Li Fi Technology

 

LiFi is a wireless communication technique that sends data and coordinates between devices using light. During a 2011 TED Global address in Edinburgh, Harald Haas coined the phrase.

 At his 2011 TED Global Talk, Professor Harald Haas invented the term "Li-Fi," introducing the concept of "wireless data from every light." He is a co-founder of pureLiFi with Dr. Mostafa Afgani and is a Professor of Mobile Communications at the University of Edinburgh.

The technology is comparable to Wi-Fi in terms of end usage, with the main technological distinction being that Wi-Fi transmits data by inducing a voltage in an antenna using radio frequency, whereas Li-Fi transmits data by modulating light intensity. Li-Fi has the potential to carry data at rates of up to 100 Gbit/s in theory. The capacity of Li-Fi to operate securely in environments that are otherwise sensitive to electromagnetic interference (e.g., airline cabins, hospitals, and military) is a benefit. Several groups throughout the world are working on the technology.

 

Li-Fi is a light communication technology that can carry data at high rates throughout the visible, ultraviolet, and infrared spectrums. Only LED bulbs can transmit data in visible light at the moment. In a similar way to Wi-Fi, Li-Fi is a derivation of optical wireless communications (OWC) technology, which employs light from light-emitting diodes (LEDs) as a medium to enable network, mobile, high-speed communication. From 2013 to 2018, the Li-Fi market was expected to increase at an annual pace of 82 percent, reaching a value of more than $6 billion. However, the business has not evolved as expected, and Li-Fi remains a niche sector used mostly to evaluate technologies.
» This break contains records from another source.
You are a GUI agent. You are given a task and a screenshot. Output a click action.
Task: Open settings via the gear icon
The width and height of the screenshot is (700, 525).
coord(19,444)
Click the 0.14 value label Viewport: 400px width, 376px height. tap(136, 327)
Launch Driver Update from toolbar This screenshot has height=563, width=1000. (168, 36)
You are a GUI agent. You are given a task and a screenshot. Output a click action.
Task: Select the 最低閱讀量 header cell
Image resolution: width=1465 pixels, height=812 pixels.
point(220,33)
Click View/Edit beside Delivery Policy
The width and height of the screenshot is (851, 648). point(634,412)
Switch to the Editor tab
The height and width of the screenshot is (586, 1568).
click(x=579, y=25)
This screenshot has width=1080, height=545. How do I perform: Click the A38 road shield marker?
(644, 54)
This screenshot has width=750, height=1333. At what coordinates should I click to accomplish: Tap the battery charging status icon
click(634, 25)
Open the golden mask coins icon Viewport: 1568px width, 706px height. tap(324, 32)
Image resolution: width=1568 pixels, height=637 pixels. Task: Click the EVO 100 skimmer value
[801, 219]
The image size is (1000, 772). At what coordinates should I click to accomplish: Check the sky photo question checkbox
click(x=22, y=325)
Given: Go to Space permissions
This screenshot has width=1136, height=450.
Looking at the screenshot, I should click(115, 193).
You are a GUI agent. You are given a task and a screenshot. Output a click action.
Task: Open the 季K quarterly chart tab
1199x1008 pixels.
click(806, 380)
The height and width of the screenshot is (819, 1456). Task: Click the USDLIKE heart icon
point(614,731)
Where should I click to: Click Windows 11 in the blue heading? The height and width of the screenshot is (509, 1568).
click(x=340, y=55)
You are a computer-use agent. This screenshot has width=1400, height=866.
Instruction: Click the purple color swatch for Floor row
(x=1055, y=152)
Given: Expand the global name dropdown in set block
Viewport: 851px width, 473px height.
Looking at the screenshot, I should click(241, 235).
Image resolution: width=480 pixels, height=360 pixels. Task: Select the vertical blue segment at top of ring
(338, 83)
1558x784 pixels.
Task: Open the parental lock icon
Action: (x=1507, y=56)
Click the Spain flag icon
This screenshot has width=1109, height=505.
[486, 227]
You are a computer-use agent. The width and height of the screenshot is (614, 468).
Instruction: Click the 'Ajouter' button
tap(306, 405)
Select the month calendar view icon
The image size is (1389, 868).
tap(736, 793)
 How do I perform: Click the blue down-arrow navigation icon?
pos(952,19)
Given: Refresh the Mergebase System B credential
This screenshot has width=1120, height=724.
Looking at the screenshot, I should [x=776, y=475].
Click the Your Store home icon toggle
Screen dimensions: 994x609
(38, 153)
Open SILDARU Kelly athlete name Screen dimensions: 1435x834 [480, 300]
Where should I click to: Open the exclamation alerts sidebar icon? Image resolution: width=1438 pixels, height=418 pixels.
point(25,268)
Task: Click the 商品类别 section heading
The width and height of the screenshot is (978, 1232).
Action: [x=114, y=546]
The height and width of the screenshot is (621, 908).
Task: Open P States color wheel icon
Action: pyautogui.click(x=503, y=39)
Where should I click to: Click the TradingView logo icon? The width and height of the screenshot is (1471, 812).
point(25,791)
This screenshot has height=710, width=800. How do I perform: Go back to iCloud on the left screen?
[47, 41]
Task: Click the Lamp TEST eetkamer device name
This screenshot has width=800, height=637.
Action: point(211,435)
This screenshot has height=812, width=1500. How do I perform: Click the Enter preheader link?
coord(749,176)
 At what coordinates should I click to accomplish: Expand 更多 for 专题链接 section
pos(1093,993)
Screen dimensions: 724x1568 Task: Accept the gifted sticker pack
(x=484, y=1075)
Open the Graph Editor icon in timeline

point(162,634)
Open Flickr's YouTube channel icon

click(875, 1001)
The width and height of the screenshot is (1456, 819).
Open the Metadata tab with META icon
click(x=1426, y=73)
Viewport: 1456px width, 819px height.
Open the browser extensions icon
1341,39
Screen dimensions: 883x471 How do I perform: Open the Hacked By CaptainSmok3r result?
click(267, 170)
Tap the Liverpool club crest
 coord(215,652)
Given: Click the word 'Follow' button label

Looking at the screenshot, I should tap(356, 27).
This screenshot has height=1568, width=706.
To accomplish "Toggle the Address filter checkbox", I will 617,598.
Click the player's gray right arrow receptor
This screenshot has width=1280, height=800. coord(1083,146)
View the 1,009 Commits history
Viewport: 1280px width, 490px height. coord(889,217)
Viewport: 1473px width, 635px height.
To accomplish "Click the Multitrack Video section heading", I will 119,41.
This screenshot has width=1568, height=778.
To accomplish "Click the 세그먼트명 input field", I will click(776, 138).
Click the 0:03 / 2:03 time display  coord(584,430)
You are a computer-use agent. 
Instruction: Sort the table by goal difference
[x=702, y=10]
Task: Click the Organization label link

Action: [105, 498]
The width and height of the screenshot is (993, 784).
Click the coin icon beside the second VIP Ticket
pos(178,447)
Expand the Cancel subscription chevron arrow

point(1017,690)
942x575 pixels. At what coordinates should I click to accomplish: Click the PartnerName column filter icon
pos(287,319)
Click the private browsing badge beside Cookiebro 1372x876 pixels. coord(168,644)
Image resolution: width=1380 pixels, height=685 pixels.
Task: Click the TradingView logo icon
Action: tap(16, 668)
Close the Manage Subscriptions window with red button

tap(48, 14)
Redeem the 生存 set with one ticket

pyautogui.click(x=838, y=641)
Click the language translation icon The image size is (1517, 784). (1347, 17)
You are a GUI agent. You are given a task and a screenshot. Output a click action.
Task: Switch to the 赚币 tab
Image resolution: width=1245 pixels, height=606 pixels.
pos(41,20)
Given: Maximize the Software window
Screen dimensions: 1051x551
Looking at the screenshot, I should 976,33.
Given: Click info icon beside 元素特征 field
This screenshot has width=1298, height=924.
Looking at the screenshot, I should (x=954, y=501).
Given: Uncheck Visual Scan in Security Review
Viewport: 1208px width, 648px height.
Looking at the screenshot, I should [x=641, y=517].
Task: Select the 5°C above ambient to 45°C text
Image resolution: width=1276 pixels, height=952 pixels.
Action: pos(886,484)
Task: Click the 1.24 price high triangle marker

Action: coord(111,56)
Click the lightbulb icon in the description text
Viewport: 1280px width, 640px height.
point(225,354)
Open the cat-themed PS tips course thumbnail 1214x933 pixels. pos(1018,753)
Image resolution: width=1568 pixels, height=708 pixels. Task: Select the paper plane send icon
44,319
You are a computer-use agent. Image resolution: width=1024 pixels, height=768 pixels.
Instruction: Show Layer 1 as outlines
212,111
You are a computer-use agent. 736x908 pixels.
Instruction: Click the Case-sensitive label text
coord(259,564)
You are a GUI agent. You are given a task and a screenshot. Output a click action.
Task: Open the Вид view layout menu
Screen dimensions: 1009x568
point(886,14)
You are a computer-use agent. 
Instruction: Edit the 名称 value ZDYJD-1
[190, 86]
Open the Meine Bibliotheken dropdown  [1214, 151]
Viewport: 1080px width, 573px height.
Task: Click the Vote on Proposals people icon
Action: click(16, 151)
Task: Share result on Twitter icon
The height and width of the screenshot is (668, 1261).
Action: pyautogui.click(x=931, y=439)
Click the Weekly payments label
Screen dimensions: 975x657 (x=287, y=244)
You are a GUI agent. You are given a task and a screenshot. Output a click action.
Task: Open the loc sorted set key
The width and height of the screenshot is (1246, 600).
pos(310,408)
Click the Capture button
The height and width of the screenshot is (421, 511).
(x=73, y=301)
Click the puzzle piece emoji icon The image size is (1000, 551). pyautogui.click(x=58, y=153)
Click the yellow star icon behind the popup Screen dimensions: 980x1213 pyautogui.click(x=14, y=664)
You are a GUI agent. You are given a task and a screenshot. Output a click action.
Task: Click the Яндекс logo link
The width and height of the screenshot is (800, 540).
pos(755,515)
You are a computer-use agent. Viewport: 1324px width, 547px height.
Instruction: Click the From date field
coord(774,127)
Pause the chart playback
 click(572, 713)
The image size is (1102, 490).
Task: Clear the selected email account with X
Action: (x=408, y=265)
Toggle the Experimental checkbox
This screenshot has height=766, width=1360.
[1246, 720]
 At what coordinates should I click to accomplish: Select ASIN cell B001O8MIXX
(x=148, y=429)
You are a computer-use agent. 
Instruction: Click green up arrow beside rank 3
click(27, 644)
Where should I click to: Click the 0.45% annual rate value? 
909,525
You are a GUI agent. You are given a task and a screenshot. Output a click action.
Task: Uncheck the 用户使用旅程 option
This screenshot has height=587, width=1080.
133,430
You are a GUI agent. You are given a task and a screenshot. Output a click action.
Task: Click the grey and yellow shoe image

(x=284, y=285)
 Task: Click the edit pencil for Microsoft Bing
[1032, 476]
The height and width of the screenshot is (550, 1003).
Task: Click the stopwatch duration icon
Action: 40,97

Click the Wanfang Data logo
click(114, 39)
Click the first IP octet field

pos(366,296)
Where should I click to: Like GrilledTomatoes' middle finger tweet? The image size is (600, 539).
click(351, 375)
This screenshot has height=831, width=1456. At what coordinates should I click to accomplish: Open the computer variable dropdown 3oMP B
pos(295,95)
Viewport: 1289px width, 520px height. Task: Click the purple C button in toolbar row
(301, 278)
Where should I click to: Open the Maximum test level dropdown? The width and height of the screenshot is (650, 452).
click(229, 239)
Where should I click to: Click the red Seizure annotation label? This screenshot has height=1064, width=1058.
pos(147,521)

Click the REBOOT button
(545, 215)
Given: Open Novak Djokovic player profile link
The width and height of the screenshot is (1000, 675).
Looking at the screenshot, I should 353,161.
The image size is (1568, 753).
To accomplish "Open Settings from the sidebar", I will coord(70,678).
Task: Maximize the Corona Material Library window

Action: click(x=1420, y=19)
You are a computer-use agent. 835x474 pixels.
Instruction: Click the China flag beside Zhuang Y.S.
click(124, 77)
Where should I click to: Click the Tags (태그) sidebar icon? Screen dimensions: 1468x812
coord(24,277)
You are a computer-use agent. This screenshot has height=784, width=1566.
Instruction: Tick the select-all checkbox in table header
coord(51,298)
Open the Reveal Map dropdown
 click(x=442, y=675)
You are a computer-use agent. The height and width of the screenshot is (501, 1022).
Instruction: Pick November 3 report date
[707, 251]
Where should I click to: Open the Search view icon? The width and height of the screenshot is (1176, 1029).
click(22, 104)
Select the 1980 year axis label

Visible light communications (VLC) operates by rapidly switching the current to the LEDs off and on, too quickly for the human eye to see, therefore there is no flickering. Although Li-Fi LEDs must be turned on to transfer data, they may be dimmed to below human vision while still providing enough light to transmit data. When using the visible spectrum, this is also a key bottleneck of the technology because it is limited to lighting and not well suited to mobile communication. Handover technologies, which allow roaming between different Li-Fi cells, may allow for a smooth transition between Li-Fi. Light waves cannot pass through barriers, resulting in a far narrower range and lesser hacking potential than Wi-Fi. Li-Fi does not require a direct line of sight to broadcast a signal; light reflected off walls may attain 70 Mbit/s. Li-Fi has the advantage of not creating electromagnetic interference in electromagnetic sensitive places such as airline cabins, hospitals, and nuclear power plants.  Both Wi-Fi and Li-Fi use the electromagnetic spectrum to transport data, however Li-Fi employs visible, ultraviolet, and infrared light, whereas Wi-Fi uses radio waves. While the US Federal Communications Commission has warned of a future spectrum crisis due to Wi-near-full Fi's capacity, Li-Fi has almost no capacity constraints. The visible light spectrum is 10,000 times bigger than the radio frequency spectrum as a whole. Researchers were able to achieve data speeds of about 224 Gbit/s, which was far faster than average high-speed internet in 2013. The cost of Li-Fi is predicted to be 10 times lower than that of Wi-Fi. The disadvantages include a limited range, inadequate dependability, and hefty installation costs. 

Bg-Fi is a Li-Fi system that consists of a mobile application and a basic consumer product, such as an IoT (Internet of Things) device, that includes a color sensor, microcontroller, and embedded software. The color sensor on the consumer goods receives light from the mobile device display and turns it into digital information. Light emitting diodes allow the consumer goods to connect with the mobile device in real time.

The communications cannot pass through walls or doors using the short wave radiation utilised by Li-Fi. This increases network security and makes it easier to manage network access. Access to a Li-Fi channel is limited to devices within the room as long as transparent objects like windows are covered.

Added an extra layer of tiny cells ('attocells') to wireless infrastructures. The averting of a radio frequency spectrum shortage (10,000 times more capacity). allowing for extremely high peak data rates (10 Gbps).

The Internet-of-Things (IoT) is being enabled (100 times more devices).Secure wireless communication has been significantly improved (reduced interception of signals).Enhanced energy-efficiency by combining data communication and illumination (100 times energy reduction) (100 times energy reduction).All health issues are completely gone.